Please update the material below, starting at the line that has "The height and width of the screenshot is (1008, 1204)." and continuing through the end, by changing "coupon" to "voucher" and leaving everything else as it is.

__PROVIDED RECORDS__:
%%

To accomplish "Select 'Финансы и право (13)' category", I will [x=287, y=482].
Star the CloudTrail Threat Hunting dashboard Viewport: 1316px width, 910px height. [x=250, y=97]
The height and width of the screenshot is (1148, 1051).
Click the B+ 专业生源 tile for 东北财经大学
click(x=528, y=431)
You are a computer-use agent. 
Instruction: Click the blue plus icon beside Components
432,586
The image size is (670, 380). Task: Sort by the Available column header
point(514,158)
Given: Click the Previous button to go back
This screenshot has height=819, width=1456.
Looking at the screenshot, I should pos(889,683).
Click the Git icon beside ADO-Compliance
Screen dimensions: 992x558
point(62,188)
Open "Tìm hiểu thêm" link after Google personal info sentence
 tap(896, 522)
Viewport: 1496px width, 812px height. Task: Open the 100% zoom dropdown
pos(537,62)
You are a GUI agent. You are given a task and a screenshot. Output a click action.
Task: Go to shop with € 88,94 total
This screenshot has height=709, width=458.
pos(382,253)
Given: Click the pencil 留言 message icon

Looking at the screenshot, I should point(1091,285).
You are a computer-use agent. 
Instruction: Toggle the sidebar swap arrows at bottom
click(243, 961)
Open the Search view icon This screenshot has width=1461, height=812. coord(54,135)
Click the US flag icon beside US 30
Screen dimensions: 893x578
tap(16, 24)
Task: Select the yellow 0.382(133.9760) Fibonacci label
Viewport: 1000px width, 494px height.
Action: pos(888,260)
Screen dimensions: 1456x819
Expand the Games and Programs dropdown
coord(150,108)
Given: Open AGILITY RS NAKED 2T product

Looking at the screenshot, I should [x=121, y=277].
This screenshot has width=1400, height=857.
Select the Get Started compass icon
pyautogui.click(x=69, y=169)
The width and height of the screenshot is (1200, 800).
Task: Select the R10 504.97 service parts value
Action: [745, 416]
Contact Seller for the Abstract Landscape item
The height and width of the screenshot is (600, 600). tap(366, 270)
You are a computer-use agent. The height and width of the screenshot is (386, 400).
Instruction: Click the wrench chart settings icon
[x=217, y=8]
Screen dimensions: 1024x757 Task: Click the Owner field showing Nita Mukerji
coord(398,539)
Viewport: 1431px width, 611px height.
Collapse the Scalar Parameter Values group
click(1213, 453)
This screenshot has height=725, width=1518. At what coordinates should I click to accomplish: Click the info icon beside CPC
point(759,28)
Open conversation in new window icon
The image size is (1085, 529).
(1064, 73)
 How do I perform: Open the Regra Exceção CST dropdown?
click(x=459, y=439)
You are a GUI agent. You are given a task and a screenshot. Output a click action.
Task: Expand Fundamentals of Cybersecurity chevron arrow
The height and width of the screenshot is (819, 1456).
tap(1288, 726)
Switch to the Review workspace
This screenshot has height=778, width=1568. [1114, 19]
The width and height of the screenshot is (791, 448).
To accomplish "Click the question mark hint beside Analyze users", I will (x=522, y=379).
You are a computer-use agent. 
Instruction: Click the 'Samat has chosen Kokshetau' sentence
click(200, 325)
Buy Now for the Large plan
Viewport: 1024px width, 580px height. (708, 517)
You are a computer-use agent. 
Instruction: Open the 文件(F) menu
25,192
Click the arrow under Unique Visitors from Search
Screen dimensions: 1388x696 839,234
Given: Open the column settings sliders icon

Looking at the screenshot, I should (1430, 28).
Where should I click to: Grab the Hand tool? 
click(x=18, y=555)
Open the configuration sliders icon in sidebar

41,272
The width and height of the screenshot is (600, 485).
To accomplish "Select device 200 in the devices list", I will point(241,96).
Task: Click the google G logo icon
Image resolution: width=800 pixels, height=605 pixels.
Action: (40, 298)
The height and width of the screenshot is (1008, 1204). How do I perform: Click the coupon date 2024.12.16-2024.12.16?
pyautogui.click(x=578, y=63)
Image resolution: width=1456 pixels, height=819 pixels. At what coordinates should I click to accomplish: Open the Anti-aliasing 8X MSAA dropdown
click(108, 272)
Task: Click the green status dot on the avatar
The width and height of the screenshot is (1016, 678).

%%

__SOLUTION__:
The height and width of the screenshot is (1008, 1204). How do I perform: Click the voucher date 2024.12.16-2024.12.16?
pyautogui.click(x=578, y=63)
Image resolution: width=1456 pixels, height=819 pixels. At what coordinates should I click to accomplish: Open the Anti-aliasing 8X MSAA dropdown
click(108, 272)
Task: Click the green status dot on the avatar
The width and height of the screenshot is (1016, 678).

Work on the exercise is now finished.